##### Data supplied #####
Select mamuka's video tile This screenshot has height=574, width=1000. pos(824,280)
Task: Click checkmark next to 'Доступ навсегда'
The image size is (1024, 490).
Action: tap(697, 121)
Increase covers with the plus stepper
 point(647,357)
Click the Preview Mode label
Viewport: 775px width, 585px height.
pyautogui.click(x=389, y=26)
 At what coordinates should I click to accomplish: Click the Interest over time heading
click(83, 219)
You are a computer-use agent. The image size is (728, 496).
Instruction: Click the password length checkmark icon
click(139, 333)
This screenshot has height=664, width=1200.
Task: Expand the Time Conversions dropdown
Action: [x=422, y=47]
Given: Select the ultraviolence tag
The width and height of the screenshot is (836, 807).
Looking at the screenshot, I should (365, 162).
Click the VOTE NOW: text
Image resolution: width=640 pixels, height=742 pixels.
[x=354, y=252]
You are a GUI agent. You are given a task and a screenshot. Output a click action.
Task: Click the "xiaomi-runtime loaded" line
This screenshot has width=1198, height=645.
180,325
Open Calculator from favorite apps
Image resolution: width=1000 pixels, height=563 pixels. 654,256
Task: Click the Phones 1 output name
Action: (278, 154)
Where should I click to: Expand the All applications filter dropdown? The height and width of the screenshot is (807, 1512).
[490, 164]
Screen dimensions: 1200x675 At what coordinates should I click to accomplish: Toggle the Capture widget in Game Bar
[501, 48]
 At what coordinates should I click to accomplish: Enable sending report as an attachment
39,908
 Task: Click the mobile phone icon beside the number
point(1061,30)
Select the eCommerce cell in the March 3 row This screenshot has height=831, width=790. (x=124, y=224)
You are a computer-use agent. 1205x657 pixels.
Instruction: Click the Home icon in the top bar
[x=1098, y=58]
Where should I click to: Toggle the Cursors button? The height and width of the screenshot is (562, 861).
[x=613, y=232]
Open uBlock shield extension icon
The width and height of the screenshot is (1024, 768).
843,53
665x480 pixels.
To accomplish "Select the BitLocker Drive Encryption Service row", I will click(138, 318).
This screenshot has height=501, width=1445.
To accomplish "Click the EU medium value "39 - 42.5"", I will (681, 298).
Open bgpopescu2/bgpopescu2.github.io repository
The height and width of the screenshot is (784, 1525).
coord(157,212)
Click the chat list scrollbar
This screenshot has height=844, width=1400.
#####
== Instruction ==
Count the lines above that contain the string "Open", treating uppercase and lowercase letters as distinct. Give only the number.

== The answer ==
3